◆ SUPPLIED RECORDS ◆

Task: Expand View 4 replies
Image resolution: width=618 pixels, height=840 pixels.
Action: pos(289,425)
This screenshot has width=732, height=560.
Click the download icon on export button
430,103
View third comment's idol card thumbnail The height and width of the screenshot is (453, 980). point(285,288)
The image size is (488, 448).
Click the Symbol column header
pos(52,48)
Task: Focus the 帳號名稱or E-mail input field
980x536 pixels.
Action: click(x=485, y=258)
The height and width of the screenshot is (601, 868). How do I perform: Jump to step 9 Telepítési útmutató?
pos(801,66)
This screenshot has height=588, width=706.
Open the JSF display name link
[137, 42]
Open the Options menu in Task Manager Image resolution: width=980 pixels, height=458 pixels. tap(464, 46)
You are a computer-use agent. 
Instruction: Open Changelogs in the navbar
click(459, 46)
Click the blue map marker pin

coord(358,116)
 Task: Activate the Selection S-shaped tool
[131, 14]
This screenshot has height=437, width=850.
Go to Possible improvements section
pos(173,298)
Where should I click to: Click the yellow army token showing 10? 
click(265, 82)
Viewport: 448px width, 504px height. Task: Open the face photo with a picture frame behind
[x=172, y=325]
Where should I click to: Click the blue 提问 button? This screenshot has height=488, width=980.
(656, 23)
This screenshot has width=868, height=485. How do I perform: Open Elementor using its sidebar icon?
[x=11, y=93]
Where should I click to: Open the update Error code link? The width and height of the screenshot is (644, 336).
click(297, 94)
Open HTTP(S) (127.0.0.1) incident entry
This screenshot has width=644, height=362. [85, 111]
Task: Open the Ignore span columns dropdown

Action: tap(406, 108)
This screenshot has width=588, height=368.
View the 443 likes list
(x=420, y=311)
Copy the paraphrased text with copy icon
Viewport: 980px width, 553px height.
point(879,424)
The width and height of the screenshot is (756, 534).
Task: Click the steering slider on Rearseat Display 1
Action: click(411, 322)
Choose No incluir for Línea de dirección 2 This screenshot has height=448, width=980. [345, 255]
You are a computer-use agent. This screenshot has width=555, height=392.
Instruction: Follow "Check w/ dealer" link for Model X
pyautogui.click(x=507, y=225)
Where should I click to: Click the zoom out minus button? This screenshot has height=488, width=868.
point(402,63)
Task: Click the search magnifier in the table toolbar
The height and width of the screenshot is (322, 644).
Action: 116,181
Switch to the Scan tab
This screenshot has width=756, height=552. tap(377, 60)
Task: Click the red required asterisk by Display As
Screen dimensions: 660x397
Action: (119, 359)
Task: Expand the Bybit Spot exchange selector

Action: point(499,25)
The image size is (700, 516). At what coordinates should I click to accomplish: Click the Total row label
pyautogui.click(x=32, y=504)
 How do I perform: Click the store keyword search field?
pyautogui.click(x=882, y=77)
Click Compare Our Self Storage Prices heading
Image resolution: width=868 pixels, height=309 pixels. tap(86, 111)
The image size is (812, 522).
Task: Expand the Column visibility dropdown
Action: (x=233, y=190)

◆ WHAT IS EXPECTED ◆
Each line of the data must be returned exactly.

◆ RESULT OF THIS EXERCISE ◆
Task: Expand View 4 replies
Image resolution: width=618 pixels, height=840 pixels.
Action: pos(289,425)
This screenshot has width=732, height=560.
Click the download icon on export button
430,103
View third comment's idol card thumbnail The height and width of the screenshot is (453, 980). point(285,288)
The image size is (488, 448).
Click the Symbol column header
pos(52,48)
Task: Focus the 帳號名稱or E-mail input field
980x536 pixels.
Action: click(x=485, y=258)
The height and width of the screenshot is (601, 868). How do I perform: Jump to step 9 Telepítési útmutató?
pos(801,66)
This screenshot has height=588, width=706.
Open the JSF display name link
[137, 42]
Open the Options menu in Task Manager Image resolution: width=980 pixels, height=458 pixels. tap(464, 46)
You are a computer-use agent. 
Instruction: Open Changelogs in the navbar
click(459, 46)
Click the blue map marker pin

coord(358,116)
 Task: Activate the Selection S-shaped tool
[131, 14]
This screenshot has height=437, width=850.
Go to Possible improvements section
pos(173,298)
Where should I click to: Click the yellow army token showing 10? 
click(265, 82)
Viewport: 448px width, 504px height. Task: Open the face photo with a picture frame behind
[x=172, y=325]
Where should I click to: Click the blue 提问 button? This screenshot has height=488, width=980.
(656, 23)
This screenshot has width=868, height=485. How do I perform: Open Elementor using its sidebar icon?
[x=11, y=93]
Where should I click to: Open the update Error code link? The width and height of the screenshot is (644, 336).
click(297, 94)
Open HTTP(S) (127.0.0.1) incident entry
This screenshot has width=644, height=362. [85, 111]
Task: Open the Ignore span columns dropdown

Action: tap(406, 108)
This screenshot has width=588, height=368.
View the 443 likes list
(x=420, y=311)
Copy the paraphrased text with copy icon
Viewport: 980px width, 553px height.
point(879,424)
The width and height of the screenshot is (756, 534).
Task: Click the steering slider on Rearseat Display 1
Action: click(411, 322)
Choose No incluir for Línea de dirección 2 This screenshot has height=448, width=980. [345, 255]
You are a computer-use agent. This screenshot has width=555, height=392.
Instruction: Follow "Check w/ dealer" link for Model X
pyautogui.click(x=507, y=225)
Where should I click to: Click the zoom out minus button? This screenshot has height=488, width=868.
point(402,63)
Task: Click the search magnifier in the table toolbar
The height and width of the screenshot is (322, 644).
Action: 116,181
Switch to the Scan tab
This screenshot has width=756, height=552. tap(377, 60)
Task: Click the red required asterisk by Display As
Screen dimensions: 660x397
Action: (119, 359)
Task: Expand the Bybit Spot exchange selector

Action: point(499,25)
The image size is (700, 516). At what coordinates should I click to accomplish: Click the Total row label
pyautogui.click(x=32, y=504)
 How do I perform: Click the store keyword search field?
pyautogui.click(x=882, y=77)
Click Compare Our Self Storage Prices heading
Image resolution: width=868 pixels, height=309 pixels. tap(86, 111)
The image size is (812, 522).
Task: Expand the Column visibility dropdown
Action: (x=233, y=190)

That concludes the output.